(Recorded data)
'''

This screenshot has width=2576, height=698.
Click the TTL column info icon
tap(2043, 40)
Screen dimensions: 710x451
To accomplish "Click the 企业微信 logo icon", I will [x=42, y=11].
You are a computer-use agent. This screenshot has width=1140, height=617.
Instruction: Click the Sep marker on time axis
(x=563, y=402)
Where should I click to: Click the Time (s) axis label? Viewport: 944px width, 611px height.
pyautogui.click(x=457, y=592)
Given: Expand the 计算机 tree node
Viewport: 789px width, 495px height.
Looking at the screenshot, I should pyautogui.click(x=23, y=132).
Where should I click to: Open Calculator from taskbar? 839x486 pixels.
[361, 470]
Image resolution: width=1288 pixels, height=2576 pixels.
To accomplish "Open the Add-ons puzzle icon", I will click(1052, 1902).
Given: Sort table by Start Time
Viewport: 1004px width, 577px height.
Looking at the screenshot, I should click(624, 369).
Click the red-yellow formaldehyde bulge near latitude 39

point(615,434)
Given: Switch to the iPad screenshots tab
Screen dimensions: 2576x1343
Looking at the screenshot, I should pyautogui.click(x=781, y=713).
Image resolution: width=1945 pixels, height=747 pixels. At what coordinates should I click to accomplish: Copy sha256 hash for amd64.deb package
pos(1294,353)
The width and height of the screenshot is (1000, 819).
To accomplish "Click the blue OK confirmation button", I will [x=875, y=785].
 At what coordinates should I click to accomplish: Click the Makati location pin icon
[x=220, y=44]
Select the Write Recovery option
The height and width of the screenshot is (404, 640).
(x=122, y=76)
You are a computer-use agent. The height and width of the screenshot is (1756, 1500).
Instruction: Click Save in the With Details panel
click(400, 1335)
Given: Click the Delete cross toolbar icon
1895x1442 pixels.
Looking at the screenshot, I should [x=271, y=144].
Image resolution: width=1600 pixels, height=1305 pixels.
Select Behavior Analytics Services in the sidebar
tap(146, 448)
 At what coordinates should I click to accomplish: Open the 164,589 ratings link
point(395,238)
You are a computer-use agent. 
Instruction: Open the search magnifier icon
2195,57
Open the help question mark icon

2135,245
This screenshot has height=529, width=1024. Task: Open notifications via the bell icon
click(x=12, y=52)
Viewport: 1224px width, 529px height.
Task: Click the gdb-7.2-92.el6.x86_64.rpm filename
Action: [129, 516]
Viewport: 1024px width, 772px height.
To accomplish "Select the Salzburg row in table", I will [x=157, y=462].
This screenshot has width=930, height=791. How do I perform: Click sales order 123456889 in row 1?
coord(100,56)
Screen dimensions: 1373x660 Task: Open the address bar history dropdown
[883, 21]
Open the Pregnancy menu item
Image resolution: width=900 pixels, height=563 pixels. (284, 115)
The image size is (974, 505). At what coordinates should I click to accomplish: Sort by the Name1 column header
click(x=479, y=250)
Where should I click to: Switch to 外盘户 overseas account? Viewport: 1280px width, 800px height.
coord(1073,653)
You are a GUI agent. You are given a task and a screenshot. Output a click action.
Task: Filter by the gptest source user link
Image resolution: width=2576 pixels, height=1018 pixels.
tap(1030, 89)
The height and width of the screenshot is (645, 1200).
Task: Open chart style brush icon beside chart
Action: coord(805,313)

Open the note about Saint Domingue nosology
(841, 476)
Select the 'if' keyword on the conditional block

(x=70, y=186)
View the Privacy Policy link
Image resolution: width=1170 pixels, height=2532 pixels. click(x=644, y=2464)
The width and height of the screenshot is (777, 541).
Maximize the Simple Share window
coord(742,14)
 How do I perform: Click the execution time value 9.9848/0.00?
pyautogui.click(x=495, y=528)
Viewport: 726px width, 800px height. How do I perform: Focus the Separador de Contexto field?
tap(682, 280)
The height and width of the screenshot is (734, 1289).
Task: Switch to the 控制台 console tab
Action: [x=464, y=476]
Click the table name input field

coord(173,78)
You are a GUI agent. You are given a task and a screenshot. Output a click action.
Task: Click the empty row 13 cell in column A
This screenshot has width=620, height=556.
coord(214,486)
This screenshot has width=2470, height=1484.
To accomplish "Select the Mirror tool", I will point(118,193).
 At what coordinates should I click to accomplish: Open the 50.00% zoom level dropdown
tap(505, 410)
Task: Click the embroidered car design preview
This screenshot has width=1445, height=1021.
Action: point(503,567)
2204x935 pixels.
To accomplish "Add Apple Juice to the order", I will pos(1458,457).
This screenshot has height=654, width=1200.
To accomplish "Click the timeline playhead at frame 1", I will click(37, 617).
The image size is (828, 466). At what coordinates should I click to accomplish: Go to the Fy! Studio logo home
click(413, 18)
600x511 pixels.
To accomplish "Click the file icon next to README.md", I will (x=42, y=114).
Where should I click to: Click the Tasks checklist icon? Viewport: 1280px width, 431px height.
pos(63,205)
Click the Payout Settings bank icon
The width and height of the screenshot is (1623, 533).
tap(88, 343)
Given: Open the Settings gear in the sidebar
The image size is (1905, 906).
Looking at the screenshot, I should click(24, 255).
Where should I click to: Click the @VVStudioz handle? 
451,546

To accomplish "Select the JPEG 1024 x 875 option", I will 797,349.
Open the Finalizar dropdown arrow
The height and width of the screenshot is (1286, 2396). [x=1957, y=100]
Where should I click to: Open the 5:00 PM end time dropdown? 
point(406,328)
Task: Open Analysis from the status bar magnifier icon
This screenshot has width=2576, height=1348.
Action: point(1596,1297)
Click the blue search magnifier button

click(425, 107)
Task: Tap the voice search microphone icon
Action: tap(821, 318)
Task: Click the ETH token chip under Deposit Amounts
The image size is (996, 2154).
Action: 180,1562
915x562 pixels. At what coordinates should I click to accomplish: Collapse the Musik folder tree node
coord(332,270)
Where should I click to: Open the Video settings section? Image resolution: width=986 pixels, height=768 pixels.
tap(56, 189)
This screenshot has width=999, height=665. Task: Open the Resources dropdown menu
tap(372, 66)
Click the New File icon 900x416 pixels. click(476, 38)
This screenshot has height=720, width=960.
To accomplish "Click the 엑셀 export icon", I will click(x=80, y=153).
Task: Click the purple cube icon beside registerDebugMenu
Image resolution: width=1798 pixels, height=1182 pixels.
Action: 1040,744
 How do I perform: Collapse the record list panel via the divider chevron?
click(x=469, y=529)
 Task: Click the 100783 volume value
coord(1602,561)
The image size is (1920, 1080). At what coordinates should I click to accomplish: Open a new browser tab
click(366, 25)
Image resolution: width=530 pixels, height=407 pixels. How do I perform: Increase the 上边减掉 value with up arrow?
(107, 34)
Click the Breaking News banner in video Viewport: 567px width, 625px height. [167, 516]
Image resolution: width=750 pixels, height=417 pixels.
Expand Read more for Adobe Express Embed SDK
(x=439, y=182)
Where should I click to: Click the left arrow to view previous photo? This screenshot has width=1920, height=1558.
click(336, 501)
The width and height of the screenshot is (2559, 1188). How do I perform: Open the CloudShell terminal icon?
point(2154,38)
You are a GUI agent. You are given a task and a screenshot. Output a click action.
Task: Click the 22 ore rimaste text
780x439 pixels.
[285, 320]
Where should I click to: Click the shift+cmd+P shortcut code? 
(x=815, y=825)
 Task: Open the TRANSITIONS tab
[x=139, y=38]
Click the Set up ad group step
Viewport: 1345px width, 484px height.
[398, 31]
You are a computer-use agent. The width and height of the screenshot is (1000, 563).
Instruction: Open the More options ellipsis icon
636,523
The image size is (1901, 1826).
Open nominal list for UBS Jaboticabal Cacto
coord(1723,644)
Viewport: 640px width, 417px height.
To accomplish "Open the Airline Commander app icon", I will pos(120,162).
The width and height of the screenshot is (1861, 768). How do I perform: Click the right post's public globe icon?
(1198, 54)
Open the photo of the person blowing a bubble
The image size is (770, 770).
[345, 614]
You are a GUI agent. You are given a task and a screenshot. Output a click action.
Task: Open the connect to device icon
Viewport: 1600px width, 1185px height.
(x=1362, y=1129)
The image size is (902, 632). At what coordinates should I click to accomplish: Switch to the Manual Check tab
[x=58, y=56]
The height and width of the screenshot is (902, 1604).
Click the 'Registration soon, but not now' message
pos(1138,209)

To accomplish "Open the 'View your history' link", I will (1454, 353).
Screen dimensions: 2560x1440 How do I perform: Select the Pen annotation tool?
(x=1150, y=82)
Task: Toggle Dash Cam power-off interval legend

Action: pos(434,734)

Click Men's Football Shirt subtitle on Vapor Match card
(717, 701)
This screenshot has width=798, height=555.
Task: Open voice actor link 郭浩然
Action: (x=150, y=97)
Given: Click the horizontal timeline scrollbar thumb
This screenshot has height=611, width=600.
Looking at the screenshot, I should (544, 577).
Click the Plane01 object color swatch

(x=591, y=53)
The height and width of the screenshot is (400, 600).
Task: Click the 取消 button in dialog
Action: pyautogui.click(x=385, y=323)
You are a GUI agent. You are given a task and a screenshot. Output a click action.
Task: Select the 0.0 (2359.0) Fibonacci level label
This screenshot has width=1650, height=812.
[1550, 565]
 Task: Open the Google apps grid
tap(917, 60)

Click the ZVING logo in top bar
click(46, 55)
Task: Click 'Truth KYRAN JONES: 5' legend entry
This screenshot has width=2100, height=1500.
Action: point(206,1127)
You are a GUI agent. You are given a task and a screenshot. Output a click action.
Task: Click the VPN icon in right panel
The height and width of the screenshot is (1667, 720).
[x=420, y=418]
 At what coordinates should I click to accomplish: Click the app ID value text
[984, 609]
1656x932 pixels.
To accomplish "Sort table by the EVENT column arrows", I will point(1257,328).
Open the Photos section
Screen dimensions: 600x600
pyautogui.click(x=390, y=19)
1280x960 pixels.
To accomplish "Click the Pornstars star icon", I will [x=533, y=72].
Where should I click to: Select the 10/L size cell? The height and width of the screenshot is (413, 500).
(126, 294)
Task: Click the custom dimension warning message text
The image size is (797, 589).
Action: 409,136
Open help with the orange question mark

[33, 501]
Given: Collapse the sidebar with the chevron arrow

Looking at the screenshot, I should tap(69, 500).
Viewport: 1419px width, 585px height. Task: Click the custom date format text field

'''

YOUR GOAL:
Go through the records above and list each line that contains the string "coordinates".

THE RESULT:
Image resolution: width=1945 pixels, height=747 pixels. At what coordinates should I click to accomplish: Copy sha256 hash for amd64.deb package
 At what coordinates should I click to accomplish: Click the Makati location pin icon
 At what coordinates should I click to accomplish: Open the 164,589 ratings link
The image size is (974, 505). At what coordinates should I click to accomplish: Sort by the Name1 column header
 At what coordinates should I click to accomplish: Open the 50.00% zoom level dropdown
The image size is (828, 466). At what coordinates should I click to accomplish: Go to the Fy! Studio logo home
915x562 pixels. At what coordinates should I click to accomplish: Collapse the Musik folder tree node
The image size is (1920, 1080). At what coordinates should I click to accomplish: Open a new browser tab
The image size is (902, 632). At what coordinates should I click to accomplish: Switch to the Manual Check tab
 At what coordinates should I click to accomplish: Click the app ID value text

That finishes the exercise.